____ Extract provided

Best game that left me wanting more: High Hell

Surprise, surprise! I loved Heavy Bullets. With High Hell, developer Terri Vellmann has quickly became one of my favourites. These high stakes shooters where every bullet counts are totally my jam! I only wish that there was more. I blasted through High Hell in one sitting in less than 90 minutes. Don’t get me wrong, it was fantastic 90 minutes. But it left me desperately wanting more. It wouldn‘t even have to be more than the current 20 levels. Just giving people tools to make their own levels supported by Workshop would be nice. However, some people are going to come to this game just for leaderboards and will have no issues running these levels over and over again, and these people will be served well.

#1 - Picross S

When i got the Switch this fall i bought Picross on a whim to test how eshop works rather than actually thinking i will love it, despite the fact that I occasionally enjoy some crosswords or sudoku. Three months later and Picross S is by far my most played game on the system. The fact that it is a great portable game and does not require sound certainly helps, but nights where i don’t solve at least one puzzle before going to sleep are few and far between. After trying some knock-offs on Switch itself and Android it became clear how hard it actually is to make boards that are challenging yet rewarding, and don’t resort to forcing you to guess your way to the solution. I have to give it some time, but I might start ranking Picross S on the similar levels as such a classic as Tetris.

________
____ Raw data

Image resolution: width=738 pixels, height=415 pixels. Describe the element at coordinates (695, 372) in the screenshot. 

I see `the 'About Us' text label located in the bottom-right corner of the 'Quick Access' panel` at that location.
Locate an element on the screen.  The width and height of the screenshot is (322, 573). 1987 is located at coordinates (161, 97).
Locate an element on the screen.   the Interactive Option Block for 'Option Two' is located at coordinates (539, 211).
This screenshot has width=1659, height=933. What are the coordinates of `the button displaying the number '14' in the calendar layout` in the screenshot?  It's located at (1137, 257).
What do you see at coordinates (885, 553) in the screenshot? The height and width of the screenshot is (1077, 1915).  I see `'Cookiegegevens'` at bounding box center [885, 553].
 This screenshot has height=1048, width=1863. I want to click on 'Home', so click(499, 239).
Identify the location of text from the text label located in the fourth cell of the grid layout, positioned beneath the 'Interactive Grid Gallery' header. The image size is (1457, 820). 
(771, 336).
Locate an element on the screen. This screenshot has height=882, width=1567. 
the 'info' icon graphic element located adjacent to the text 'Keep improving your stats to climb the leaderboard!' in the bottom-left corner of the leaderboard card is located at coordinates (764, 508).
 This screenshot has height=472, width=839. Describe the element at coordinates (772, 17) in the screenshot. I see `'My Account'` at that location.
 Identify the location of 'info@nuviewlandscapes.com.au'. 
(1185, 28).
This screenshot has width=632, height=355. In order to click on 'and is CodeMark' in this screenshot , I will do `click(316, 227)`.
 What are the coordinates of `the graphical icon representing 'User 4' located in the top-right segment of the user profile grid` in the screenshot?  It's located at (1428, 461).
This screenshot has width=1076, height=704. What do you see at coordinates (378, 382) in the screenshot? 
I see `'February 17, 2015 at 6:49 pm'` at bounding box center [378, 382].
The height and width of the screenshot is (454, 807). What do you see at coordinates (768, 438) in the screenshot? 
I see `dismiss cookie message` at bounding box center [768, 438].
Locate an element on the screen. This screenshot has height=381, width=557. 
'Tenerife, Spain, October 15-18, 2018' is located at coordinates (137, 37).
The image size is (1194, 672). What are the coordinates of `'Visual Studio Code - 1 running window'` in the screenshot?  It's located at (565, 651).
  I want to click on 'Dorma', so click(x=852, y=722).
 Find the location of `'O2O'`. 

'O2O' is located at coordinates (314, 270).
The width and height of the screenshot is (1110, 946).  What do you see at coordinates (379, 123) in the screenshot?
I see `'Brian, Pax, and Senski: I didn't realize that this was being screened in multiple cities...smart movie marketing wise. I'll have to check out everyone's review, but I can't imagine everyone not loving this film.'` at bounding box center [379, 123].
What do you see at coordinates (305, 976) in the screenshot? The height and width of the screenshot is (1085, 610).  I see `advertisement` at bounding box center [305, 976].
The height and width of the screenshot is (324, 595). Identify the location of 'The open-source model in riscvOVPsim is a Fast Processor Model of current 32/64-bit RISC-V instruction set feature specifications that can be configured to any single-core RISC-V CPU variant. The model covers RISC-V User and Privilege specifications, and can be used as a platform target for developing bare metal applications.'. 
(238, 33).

________

## Directions
Please summarize the review excerpt in two sentences. This material has no connection to the review excerpt.

## Result
The reviewer loved High Hell, a high-stakes shooter by Terri Vellmann, but finished it in one sitting of under 90 minutes and wished for more, such as Workshop-supported tools for making levels. Picross S, bought on a whim to test the eShop, has become the reviewer's most played Switch game, solved on most nights and possibly worthy of a rank near Tetris.